(Source data)
■ ■ ■ ■

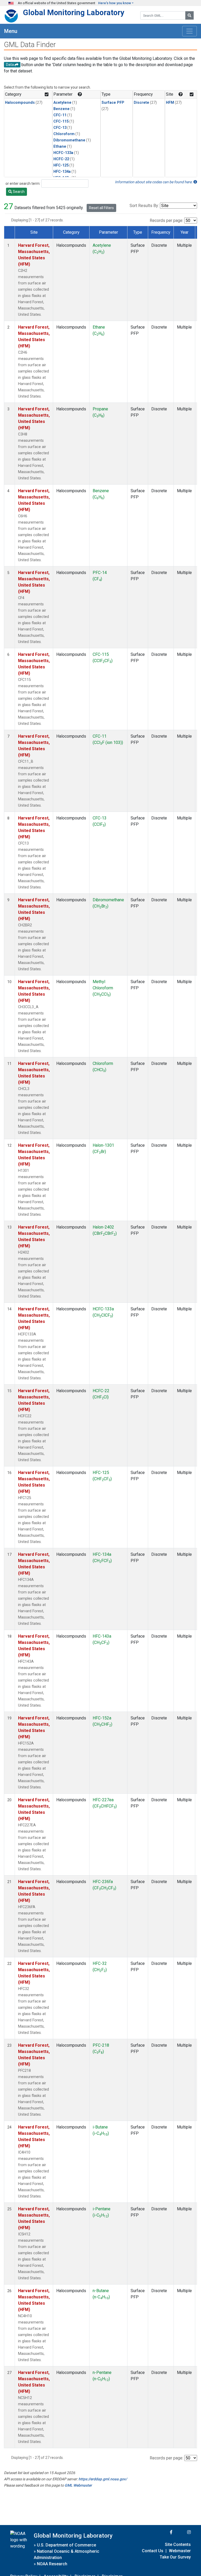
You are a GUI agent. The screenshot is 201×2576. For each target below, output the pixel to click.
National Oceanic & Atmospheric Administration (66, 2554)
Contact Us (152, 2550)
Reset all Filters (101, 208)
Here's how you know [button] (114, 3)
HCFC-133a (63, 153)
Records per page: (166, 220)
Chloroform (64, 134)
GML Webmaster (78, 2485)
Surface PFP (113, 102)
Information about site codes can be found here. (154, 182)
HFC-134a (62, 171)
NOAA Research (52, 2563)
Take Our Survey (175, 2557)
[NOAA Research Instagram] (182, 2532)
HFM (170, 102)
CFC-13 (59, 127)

■ ■ ■ ■

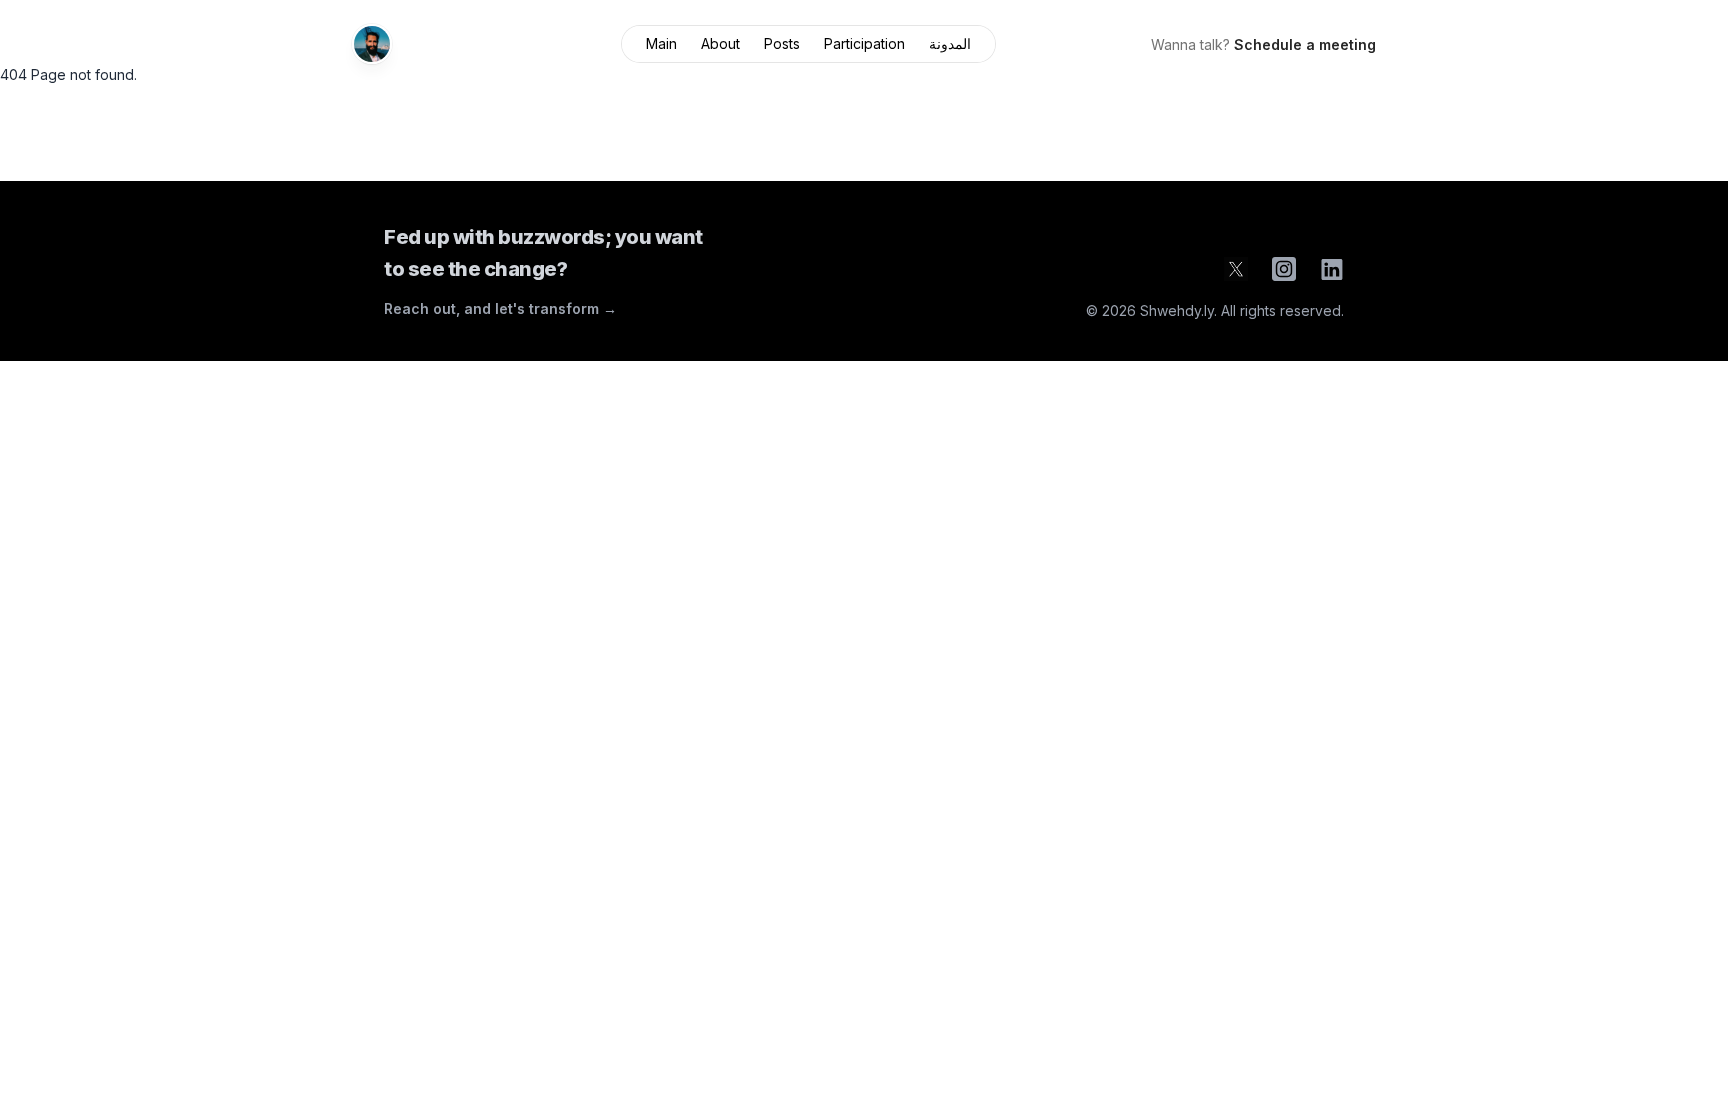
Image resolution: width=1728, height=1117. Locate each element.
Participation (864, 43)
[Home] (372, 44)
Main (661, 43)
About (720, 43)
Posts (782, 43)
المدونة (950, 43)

■ ■ ■ ■

PROBLEM DESCRIPTION — Which lines in the entries above contain "Research"? Pull each of them out.

COMPLETED EXERCISE —
NOAA Research (52, 2563)
[NOAA Research Instagram] (182, 2532)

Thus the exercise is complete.